There was anger and outrage after a video of a carriage horse collapsing on a Manhattan sidewalk went viral.
“He appeared malnourished. His ribs were showing. This horse was obviously suffering,” said Caroline Smidt, who apparently saw the horse, named Ryder, in distress and having trouble walking in Central Park last Wednesday, hours before he laid down on the asphalt on 9th Avenue and 45th Street.
“This horse looked like he was about to collapse right in front of me and this man worked him for four more hours knowing he was in horrible condition,” Smidt added.
Demonstrators gathered outside the Manhattan District Attorney's Office Tuesday, calling for law enforcement to launch a criminal investigation into the carriage driver involved in the incident.
“Hours before Ryder collapsed on Aug. 10, he was struggling to walk, falling to his knees,” said Edita Birnkrant, the executive director of NYCLASS.

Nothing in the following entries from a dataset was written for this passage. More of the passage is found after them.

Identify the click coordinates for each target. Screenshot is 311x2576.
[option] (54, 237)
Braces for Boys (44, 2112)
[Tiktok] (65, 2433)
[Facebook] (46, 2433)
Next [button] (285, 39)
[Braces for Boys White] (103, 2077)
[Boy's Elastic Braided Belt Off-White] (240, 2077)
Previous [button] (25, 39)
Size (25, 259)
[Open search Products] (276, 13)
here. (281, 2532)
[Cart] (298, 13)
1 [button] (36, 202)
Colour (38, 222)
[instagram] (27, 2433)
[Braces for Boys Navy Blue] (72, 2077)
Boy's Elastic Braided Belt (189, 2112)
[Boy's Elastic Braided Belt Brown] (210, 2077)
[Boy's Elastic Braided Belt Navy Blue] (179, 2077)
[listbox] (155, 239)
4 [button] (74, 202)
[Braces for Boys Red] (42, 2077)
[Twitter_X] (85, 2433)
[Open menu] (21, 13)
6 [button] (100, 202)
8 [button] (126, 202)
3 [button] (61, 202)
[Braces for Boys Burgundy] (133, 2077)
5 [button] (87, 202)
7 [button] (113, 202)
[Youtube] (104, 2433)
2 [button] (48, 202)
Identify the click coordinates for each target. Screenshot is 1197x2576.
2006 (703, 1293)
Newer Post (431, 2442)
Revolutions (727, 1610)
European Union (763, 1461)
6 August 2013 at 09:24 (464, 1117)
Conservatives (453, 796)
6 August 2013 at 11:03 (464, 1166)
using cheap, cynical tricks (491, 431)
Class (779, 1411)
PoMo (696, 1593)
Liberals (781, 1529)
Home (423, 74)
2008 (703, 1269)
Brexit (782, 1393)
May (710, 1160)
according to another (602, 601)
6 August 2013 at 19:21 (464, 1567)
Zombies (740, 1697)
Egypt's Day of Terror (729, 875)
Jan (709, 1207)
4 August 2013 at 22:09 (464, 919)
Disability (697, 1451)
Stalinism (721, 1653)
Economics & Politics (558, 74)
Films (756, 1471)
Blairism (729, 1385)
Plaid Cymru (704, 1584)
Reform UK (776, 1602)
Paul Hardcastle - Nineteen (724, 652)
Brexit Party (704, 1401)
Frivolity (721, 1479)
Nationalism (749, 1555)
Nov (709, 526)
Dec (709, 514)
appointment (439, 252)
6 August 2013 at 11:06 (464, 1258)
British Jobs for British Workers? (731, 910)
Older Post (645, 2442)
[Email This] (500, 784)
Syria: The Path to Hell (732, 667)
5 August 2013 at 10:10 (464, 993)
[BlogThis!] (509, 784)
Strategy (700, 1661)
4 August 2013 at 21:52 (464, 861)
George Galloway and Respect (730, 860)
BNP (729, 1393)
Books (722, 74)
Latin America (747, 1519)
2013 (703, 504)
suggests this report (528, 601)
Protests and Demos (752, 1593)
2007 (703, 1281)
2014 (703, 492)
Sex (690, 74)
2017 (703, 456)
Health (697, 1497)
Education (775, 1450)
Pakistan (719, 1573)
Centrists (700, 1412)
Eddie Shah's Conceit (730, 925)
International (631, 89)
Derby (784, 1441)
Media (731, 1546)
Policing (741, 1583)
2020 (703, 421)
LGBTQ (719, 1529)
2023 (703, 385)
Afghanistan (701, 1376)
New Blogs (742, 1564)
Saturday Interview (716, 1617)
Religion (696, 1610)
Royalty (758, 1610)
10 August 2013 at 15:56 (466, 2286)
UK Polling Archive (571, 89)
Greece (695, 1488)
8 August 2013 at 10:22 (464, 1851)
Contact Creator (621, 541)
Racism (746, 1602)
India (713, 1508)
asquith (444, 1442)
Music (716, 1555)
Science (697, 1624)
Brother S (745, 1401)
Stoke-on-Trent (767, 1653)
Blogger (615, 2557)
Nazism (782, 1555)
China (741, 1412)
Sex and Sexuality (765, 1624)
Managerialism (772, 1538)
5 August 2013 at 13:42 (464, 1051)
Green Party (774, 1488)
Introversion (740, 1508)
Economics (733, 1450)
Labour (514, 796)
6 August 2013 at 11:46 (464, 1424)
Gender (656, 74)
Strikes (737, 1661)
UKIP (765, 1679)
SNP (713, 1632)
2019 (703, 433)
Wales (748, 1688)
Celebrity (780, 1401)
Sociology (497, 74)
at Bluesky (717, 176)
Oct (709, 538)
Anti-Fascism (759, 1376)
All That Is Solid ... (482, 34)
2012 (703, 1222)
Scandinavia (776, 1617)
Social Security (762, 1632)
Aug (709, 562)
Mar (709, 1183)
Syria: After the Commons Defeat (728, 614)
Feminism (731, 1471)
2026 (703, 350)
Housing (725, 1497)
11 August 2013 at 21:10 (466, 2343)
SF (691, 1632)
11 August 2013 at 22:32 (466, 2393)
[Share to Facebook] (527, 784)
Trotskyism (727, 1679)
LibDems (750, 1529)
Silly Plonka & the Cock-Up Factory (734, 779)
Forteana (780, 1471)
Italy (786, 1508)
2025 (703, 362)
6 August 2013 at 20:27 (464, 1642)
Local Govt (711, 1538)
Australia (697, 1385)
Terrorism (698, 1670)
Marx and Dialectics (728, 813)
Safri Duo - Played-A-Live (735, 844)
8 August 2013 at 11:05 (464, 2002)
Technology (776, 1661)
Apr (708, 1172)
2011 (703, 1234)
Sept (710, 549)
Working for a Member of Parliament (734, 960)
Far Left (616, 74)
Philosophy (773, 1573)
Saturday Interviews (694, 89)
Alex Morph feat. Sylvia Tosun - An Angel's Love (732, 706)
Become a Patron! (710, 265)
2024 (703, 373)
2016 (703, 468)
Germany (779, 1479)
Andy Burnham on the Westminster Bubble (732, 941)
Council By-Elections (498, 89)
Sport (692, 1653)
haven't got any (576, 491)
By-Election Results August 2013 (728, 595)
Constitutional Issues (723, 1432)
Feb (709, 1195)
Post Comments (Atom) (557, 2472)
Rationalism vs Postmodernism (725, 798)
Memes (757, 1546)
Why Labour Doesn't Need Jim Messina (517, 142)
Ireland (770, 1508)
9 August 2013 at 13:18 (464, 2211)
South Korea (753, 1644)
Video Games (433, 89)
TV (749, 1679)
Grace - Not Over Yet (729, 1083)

A bill introduced by Queens City Council Member Robert Holden would replace Central Park’s 68 remaining horse carriages with electric ones by 2024 — a goal Holden says can’t come soon enough.
“Four horses collapsed. One died in the last four months. When’s enough enough?” Holden said. “That poor horse had to go down to really change things and it was heartbreaking to see. Nobody can see that video and not feel for that horse if you have a heart.”
Many speculated that heat exhaustion caused Ryder's fall. The temperature last Wednesday was in high 80s, but it did not reach the city threshold of 90 degrees that forces hansom cab drivers to stable their horses. The hansom cab union has maintained the incident came without warning — that Ryder tripped and collapsed due to a neurological disease which can cause loss of balance.
But animal rights activists deny this assessment, claiming Ryder’s collapse stemmed from neglect.
“The fact that Ryder displayed neurological signs, muscle atrophy, poor body condition, was so underweight, these are chronic conditions, not short-term conditions,” Birnkrant said. “This is evidence of long-term neglect and criminal animal cruelty.”
Police doused the horse with water before he eventually stood back up and returned to the stable reportedly okay. Smidt says she’s spoken with an animal sanctuary in New Jersey that would be more than happy to accept Ryder into their care.
“Animals should be treated humanely and we take any incident of animal cruelty extremely seriously,” a spokesperson for the Manhattan District Attorney’s Office said in a statement. “We are reviewing the incident.”